Photo by Holly A. Heyser

This is a luxurious vegetarian version of a forest mushroom sugo or ragu. I know, the words “luxurious” and vegetarian are rarely heard in conjunction, but this dish fits the bill.

If the idea of a vegetarian dish puts you off, I would suggest adding a little guanciale, pancetta or bacon, cut into batons and added to the sauce. But really, it doesn’t need it.

Like all good sugos, this sauce needs tending. You want the sauce to begin to caramelize and stick on the bottom of the pot before adding more liquid. I do this three times before letting it simmer down permanently.

I use wild spring porcinis from Oregon in this recipe, but you could use any mushroom, really. The flavor will not be the same, but I’d use brown mushrooms or shiitake or morels any day. A cheaper alternative would be to use a packet of dried porcinis and some fresh button mushrooms. You can buy all kinds of fresh and dried mushrooms online at Earthy Delights.

Like most pasta sauces, this one is better the next day.

What do I serve it over? In this case, a hand-cut tagliatelle with barley flour added; this gives the dish more heft and the earthiness goes well with the porcini. If you don’t want to make your own pasta, look for whole wheat pasta in the store — but no babies will die if you use regular pasta.

This recipe makes enough for 8-10 servings.

  • 4 ounces dried porcini
  • 6-10 purple tomatoes, chopped (regular tomatoes are OK)
  • 1/2 cup minced parsley
  • 1 cup white wine
  • 2 cups mushroom soaking water
  • 1 cup veggie stock (or mushroom or chicken or game)
  • 2 tablespoons tomato paste
  • 1/2 cup minced onions
  • 4 chopped garlic cloves
  • 1 teaspoon dried thyme
  • 1/4 cup olive oil
  • Salt
  • Pecorino or Greek Mizithra cheese for grating
  1. Soak the dried mushrooms in warm water for 30 minutes to an hour. Strain the mushroom water through a paper towel to remove debris, and save it for later. Chop 2/3 of the mushrooms, leaving any pretty-looking pieces aside whole for later.
  2. In a Dutch oven or other large pot, heat the olive oil over medium-high heat and saute the onions until they begin to color on the edges, about 6-10 minutes. Add the chopped mushrooms and garlic and saute for another 3-4 minutes, stirring frequently.
  3. Mix the tomato paste with the veggie stock.
  4. Add the white wine to the pot and turn the heat to high.

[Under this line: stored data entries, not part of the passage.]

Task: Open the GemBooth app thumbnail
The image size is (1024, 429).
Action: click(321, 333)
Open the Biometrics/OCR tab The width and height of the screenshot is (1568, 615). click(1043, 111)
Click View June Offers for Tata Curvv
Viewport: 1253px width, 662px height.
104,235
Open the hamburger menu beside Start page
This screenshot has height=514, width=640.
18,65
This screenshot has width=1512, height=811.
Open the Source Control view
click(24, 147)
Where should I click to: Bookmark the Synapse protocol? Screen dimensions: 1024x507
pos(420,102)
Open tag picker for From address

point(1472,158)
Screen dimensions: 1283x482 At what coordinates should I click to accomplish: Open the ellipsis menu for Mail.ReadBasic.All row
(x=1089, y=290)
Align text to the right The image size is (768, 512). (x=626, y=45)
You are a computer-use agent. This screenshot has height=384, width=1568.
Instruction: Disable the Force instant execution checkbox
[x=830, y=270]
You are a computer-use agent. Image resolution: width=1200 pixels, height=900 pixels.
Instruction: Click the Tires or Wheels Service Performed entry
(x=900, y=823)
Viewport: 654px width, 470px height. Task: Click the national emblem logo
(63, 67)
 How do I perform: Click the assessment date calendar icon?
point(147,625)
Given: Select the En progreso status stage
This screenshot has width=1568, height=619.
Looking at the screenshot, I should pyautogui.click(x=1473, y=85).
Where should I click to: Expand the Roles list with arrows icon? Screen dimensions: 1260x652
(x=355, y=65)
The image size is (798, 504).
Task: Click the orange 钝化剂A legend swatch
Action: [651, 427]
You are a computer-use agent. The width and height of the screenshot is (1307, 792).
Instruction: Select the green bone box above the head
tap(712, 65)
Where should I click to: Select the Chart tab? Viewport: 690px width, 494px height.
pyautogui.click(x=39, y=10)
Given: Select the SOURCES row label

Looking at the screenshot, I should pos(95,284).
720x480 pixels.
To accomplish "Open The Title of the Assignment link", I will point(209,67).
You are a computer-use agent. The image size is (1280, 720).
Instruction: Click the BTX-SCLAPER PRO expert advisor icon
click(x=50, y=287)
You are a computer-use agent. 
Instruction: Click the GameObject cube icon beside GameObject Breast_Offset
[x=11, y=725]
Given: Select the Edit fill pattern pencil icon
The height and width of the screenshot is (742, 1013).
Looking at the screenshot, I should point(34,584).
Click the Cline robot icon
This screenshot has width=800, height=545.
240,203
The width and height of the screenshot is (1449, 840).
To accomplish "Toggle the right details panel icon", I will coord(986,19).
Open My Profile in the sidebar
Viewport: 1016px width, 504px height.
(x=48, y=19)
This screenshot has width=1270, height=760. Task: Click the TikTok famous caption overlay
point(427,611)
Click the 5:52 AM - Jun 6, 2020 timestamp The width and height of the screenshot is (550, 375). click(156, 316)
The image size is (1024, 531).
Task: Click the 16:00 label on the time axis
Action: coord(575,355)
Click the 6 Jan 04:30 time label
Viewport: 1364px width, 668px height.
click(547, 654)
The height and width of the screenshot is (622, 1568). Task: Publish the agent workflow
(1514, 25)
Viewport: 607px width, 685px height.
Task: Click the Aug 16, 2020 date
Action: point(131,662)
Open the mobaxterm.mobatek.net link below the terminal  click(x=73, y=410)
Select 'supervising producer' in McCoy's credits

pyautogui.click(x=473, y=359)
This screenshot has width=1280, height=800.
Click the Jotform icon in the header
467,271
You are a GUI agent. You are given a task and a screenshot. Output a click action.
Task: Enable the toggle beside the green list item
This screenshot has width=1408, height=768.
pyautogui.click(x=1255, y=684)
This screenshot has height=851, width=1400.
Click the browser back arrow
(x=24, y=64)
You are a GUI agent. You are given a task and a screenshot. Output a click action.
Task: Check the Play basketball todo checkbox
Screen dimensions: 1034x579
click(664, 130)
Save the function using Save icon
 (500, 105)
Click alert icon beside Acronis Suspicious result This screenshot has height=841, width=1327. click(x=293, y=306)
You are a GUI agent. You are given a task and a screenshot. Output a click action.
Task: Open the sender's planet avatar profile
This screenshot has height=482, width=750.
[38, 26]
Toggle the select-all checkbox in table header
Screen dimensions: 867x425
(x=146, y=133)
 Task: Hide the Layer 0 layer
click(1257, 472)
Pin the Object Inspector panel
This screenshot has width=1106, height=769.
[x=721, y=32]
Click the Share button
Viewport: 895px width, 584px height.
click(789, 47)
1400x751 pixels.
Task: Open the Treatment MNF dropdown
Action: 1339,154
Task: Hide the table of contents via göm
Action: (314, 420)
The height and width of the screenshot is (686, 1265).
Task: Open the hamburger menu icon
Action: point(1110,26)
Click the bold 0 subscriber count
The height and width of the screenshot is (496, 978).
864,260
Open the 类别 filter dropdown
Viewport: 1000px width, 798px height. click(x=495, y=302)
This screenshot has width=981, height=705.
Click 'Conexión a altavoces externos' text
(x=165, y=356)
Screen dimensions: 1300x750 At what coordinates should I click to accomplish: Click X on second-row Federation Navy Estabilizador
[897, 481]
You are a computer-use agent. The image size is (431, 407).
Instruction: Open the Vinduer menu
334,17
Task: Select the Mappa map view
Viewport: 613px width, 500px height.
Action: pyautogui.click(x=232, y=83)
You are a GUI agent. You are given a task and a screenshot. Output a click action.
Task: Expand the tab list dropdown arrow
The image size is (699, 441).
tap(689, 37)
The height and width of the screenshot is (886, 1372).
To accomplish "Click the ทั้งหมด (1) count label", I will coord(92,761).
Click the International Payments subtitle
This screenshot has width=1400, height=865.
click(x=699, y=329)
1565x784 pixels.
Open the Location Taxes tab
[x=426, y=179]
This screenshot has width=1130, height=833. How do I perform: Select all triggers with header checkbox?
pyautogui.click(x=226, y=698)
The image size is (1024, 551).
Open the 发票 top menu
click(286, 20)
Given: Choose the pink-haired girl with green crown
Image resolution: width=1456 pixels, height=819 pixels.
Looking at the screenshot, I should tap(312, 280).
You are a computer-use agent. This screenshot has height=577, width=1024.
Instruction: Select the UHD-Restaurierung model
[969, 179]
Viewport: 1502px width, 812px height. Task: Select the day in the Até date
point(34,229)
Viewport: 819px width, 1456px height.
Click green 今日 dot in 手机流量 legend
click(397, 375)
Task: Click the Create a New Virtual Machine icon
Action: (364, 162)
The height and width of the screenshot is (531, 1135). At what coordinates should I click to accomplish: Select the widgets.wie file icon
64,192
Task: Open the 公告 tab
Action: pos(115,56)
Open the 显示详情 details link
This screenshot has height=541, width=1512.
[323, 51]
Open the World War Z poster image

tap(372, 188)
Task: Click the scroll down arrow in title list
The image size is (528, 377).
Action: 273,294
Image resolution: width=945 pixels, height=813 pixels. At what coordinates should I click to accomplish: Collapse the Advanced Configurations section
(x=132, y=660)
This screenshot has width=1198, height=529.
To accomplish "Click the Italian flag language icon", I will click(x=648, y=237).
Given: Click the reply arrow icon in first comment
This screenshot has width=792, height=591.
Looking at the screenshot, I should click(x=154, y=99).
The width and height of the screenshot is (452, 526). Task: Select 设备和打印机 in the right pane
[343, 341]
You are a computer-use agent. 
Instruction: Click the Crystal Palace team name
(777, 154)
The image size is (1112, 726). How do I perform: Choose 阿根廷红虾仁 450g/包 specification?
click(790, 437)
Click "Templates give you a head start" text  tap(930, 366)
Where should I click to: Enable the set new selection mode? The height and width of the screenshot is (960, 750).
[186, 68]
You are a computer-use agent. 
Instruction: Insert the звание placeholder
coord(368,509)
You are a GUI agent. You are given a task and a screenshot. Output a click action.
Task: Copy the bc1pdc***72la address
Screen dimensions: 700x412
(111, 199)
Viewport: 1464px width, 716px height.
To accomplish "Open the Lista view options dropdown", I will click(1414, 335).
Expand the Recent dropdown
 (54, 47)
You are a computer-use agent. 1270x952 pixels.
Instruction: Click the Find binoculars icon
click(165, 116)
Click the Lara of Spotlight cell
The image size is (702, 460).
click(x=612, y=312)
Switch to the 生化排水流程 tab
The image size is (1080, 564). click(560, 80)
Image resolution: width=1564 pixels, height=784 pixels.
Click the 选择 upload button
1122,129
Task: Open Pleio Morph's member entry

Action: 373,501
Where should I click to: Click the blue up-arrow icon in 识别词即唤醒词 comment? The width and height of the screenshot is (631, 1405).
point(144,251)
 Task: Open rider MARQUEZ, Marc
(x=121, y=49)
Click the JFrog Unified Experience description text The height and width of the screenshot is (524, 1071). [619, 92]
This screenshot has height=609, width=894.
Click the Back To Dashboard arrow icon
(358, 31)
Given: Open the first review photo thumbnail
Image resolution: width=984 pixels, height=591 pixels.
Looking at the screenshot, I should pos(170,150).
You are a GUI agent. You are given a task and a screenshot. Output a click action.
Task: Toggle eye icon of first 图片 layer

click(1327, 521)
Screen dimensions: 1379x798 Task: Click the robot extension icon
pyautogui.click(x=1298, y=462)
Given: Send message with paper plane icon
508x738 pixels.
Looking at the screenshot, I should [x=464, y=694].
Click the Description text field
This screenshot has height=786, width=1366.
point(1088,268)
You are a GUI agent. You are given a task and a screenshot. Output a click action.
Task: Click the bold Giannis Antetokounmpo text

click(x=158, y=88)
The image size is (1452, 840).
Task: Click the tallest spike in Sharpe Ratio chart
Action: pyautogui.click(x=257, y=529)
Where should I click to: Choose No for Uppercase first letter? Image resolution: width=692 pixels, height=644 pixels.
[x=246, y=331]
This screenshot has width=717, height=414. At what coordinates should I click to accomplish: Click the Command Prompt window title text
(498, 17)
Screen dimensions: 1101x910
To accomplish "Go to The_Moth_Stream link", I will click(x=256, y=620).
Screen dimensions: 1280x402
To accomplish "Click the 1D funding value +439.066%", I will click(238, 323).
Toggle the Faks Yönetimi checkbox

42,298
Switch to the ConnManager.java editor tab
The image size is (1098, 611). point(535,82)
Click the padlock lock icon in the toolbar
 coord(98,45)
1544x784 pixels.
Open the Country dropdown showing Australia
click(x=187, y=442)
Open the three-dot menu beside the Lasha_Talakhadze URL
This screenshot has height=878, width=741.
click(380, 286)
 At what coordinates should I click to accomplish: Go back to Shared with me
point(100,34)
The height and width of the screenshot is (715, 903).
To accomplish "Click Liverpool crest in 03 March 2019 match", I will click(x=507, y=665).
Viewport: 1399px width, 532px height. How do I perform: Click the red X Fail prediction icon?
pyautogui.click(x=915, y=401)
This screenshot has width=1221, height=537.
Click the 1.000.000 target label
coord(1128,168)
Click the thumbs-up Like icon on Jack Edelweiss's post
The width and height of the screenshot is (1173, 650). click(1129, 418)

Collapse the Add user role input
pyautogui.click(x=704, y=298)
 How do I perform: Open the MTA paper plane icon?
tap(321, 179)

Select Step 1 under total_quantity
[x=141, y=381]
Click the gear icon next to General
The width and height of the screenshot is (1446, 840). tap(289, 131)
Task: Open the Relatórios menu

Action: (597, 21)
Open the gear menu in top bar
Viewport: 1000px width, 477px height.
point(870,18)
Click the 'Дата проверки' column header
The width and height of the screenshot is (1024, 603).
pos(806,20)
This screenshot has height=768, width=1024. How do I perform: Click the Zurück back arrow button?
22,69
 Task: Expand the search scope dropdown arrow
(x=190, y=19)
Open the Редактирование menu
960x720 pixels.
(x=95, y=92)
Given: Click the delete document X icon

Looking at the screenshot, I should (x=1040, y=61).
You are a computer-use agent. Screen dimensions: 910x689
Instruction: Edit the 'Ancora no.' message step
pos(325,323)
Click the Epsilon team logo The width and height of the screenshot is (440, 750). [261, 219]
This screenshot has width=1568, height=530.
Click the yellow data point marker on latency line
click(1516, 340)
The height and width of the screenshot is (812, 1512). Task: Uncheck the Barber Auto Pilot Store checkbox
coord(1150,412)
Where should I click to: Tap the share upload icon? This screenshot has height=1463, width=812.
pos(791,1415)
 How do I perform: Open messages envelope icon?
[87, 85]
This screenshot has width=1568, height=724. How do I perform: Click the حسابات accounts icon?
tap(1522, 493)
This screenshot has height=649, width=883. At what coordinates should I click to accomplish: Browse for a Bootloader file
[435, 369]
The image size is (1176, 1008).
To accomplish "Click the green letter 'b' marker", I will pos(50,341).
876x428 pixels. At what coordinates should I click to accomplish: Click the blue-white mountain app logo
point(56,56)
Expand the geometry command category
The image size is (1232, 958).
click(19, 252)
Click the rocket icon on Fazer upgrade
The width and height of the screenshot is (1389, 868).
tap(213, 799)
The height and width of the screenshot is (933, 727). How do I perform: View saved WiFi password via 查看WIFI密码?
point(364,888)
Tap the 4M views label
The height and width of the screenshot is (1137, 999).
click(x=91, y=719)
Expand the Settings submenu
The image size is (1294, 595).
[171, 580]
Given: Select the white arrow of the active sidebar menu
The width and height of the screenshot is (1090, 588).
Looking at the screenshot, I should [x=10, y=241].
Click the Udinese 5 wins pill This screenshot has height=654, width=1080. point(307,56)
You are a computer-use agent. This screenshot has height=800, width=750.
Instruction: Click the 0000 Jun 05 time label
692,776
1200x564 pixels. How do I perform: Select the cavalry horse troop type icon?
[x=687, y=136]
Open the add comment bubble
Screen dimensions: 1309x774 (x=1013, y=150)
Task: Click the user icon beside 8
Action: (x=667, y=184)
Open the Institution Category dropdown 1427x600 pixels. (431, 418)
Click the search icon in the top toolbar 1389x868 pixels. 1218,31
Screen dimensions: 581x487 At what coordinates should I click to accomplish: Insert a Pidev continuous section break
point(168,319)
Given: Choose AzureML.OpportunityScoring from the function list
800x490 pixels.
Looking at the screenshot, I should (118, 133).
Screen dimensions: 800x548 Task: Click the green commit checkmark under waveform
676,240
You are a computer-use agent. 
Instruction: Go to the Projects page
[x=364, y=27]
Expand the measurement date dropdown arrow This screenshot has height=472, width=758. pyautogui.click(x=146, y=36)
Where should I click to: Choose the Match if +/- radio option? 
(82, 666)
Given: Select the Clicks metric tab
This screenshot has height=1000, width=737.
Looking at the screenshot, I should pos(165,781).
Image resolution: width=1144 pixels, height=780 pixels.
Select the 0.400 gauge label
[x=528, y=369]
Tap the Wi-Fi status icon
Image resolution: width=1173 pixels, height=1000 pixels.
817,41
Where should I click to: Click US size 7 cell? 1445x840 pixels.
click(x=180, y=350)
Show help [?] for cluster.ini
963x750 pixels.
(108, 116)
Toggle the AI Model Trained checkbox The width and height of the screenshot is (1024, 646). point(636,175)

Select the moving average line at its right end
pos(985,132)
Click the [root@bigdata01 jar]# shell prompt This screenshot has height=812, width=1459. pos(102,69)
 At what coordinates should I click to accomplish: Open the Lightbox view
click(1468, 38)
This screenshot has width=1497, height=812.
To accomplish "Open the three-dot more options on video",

Mix well and bring to a boil. Add the veggie stock-tomato paste mixture.  Mix well, scraping the bottom of the pot to get the yummy brown bits up. Turn the heat down to medium-high and let this boil down.
  5. Mix the fresh tomatoes with a little salt and place in a colander over a bowl to drain.
  6. When the sauce begins to form a brown crust on the bottom of the pot again, add 1 cup of mushroom stock, and scrape the bits off again. If you want, you can do this one more time and then add the last cup of mushroom water, or you can just add the second cup right away and set the pot to a simmer.
  7. Whichever you choose, turn the heat down so the sauce is just simmering. Taste for salt and add it as needed. Let this simmer for 45 minutes to an hour, until it is thicker than a stew and has the consistency of a regular tomato sauce.
  8. When you are nearly ready to serve, add the whole porcinis, the fresh tomatoes and the parsley and stir to combine. Cook for a minute or two to heat through and serve with pecorino cheese on top.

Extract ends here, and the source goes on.